Former Grameen Bank Managing Director Muhammad Yunus has said the present crisis in the micro finance institution is temporary.
Alleging that there is an attempt to take over the bank, Yunus has, however, expressed optimism that the institution would overcome the crisis soon.
“I think what is happening over the attempt to take over the Grameen Bank is temporary. We want to get back the bank in its healthy condition,” he said in his address at a reception arranged by expatriate Bangladeshis living in New York on Tuesday.
Yunus’ relations with the Awami League-led government have soured since the latter had removed him from the top-post of the bank on the ground that he surpassed the service age.
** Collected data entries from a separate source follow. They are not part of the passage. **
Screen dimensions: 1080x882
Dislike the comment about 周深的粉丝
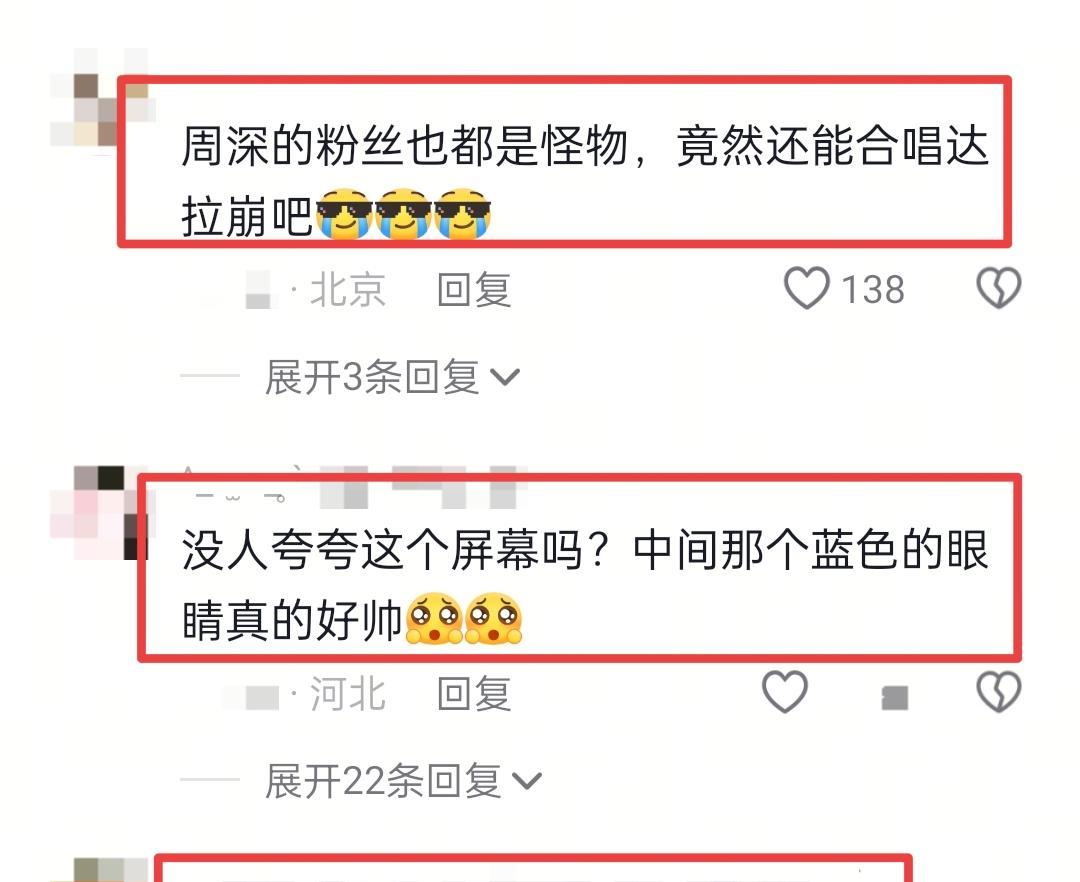999,288
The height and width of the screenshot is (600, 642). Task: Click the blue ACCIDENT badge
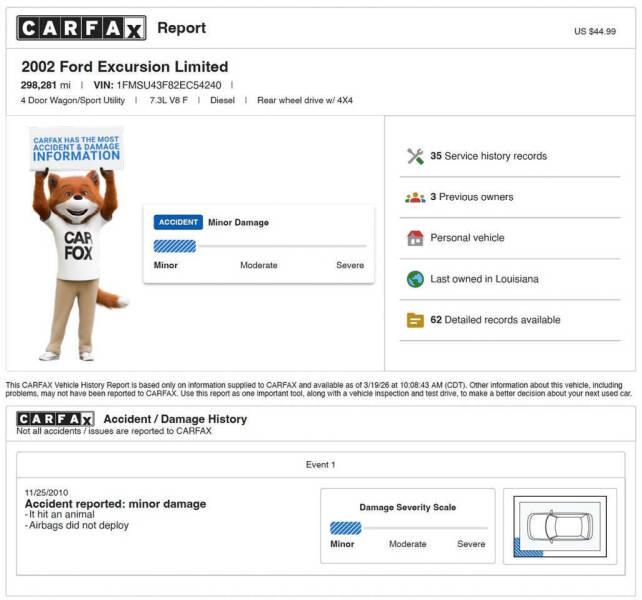pos(178,222)
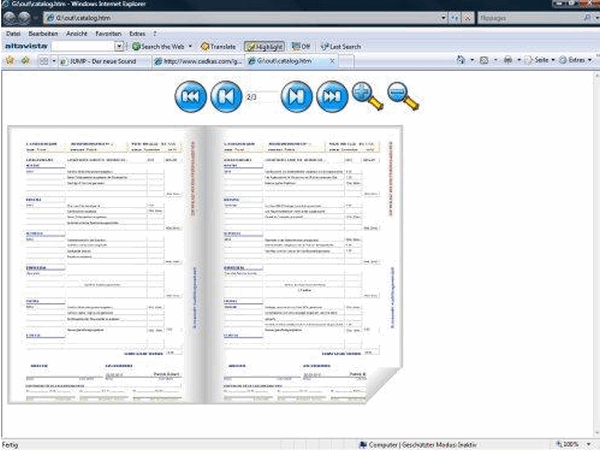Go to the previous catalog page
600x450 pixels.
click(227, 97)

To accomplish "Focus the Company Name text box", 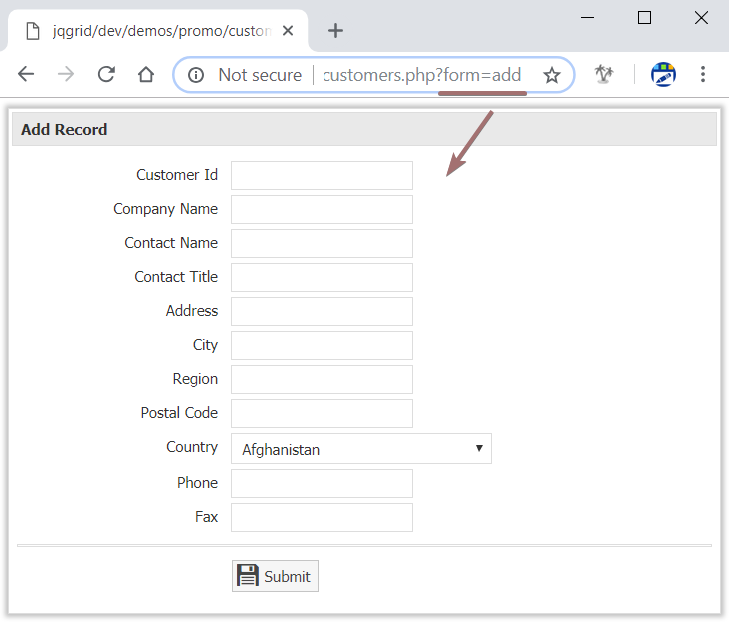I will (321, 209).
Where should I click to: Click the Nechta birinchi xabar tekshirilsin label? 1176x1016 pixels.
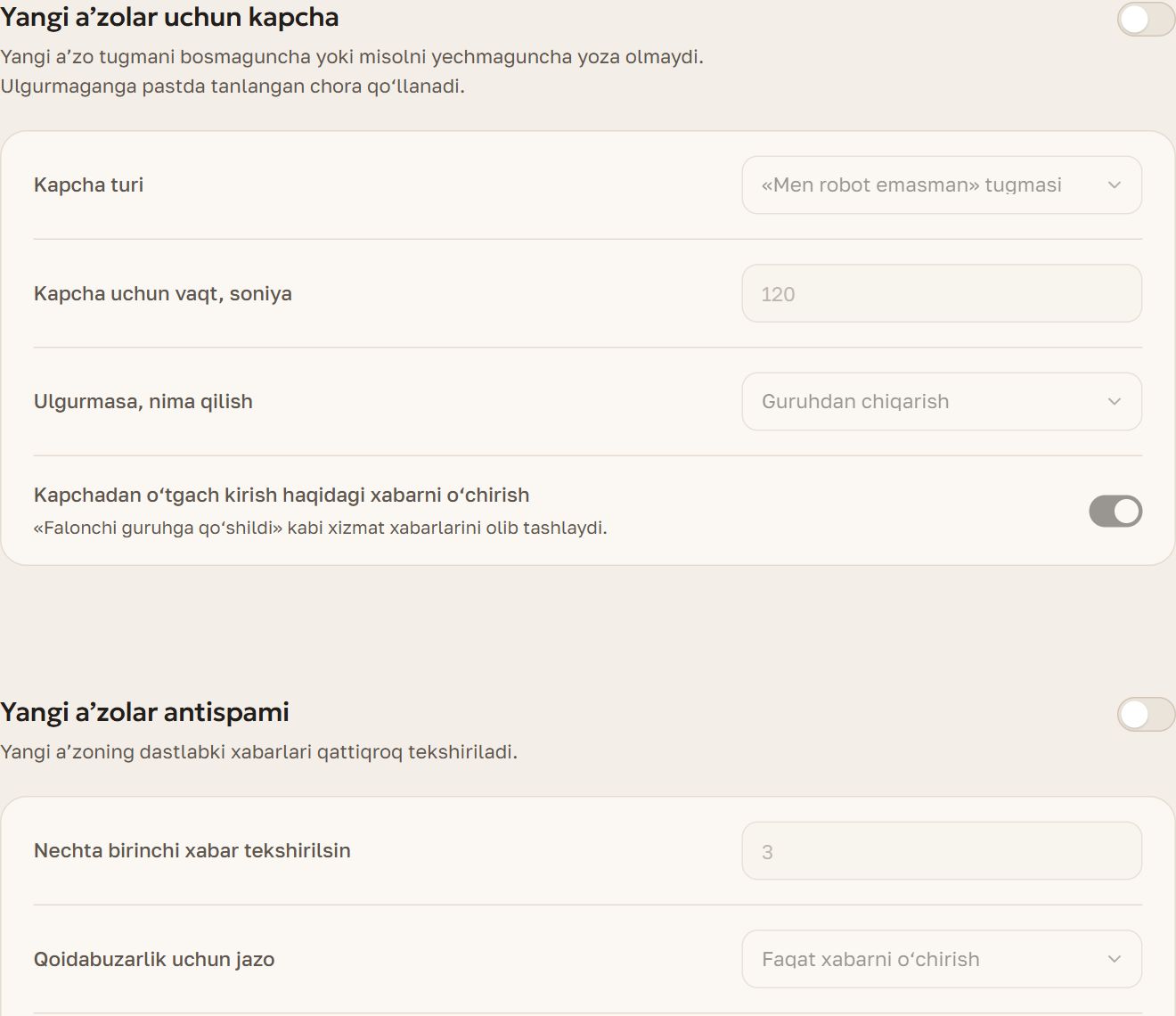pyautogui.click(x=192, y=850)
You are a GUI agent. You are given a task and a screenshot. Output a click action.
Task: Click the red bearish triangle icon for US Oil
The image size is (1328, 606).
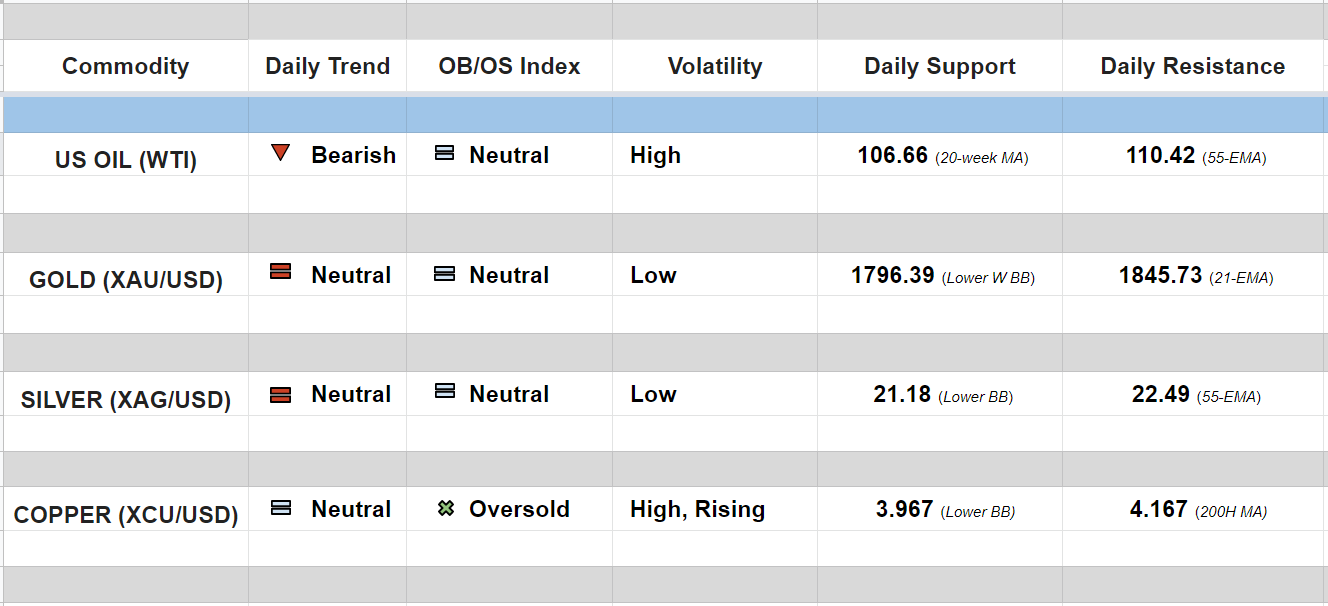(x=280, y=153)
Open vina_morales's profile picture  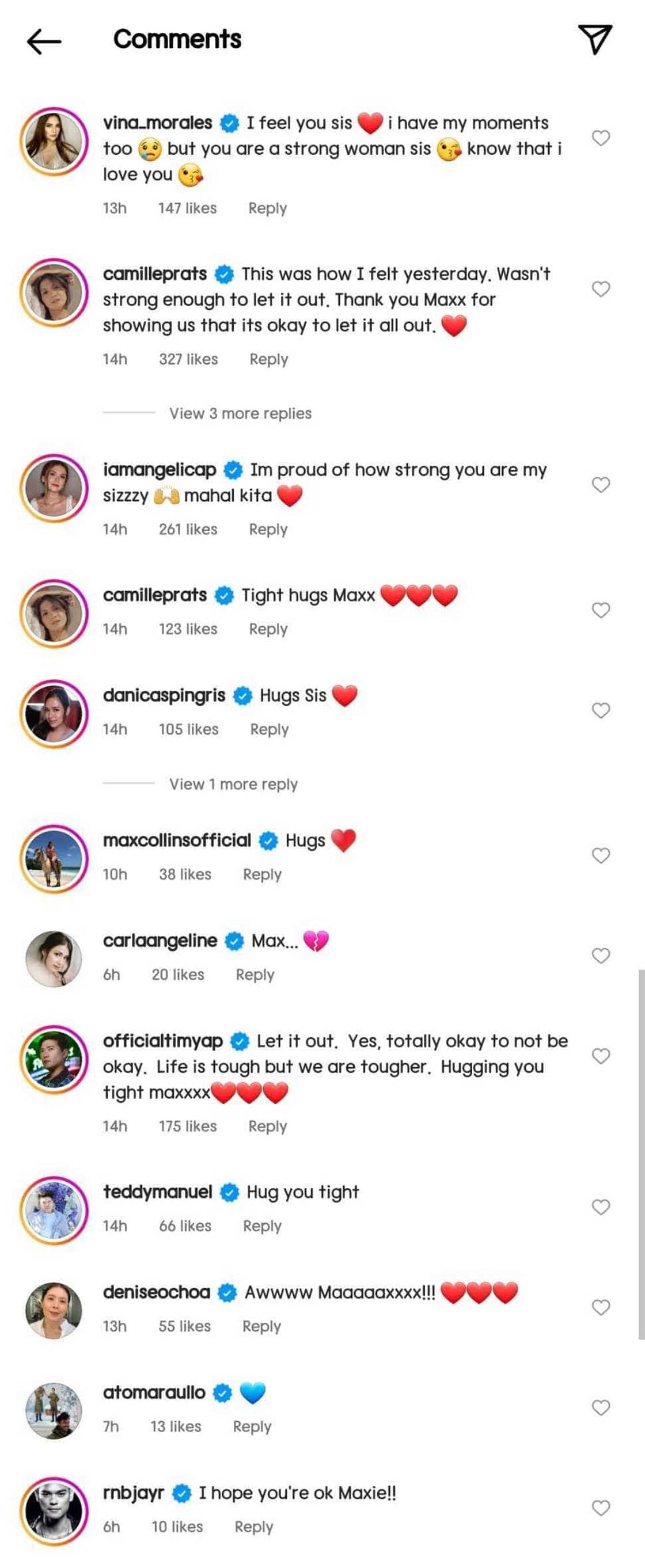click(x=54, y=141)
Recently he flayed the government for amending Grameen Bank laws.
Nobel laureate Muhammad Yunus had been the MD of the bank since its inception in 1983, until the government removed him from the post in March 2011.
During his 42-minute address, Yunus also spoke on the country’s current political turmoil.
Yunus said the major problem of Bangladesh was that the country had failed to come out of a ‘troubled’ politics.
He hoped the expansion of social business might open up new possibilities in the overall changed world scenario.
Yunus said many had laughed at him when he talked about sending poverty to the museum after 2030.
He said the UN had planned Millennium Development Goal in 2000 and targeted to reduce poor population by half by 2015.
Bangladesh has succeeded in achieving the target in the middle of the current year, he said.
The Nobel laureate announced to pay one million dollar if anybody could find a single poor man in Bangladesh after 2030.
“Many might laugh at me for this declaration as they did 13 years ago. The number of poor people will be halved by 2015 all over the world and the UN will announce its next plan for the next 15 years endorsing my statement,” he said.
The reception was organised to felicitate Yunus for getting Congressional Medal award recently.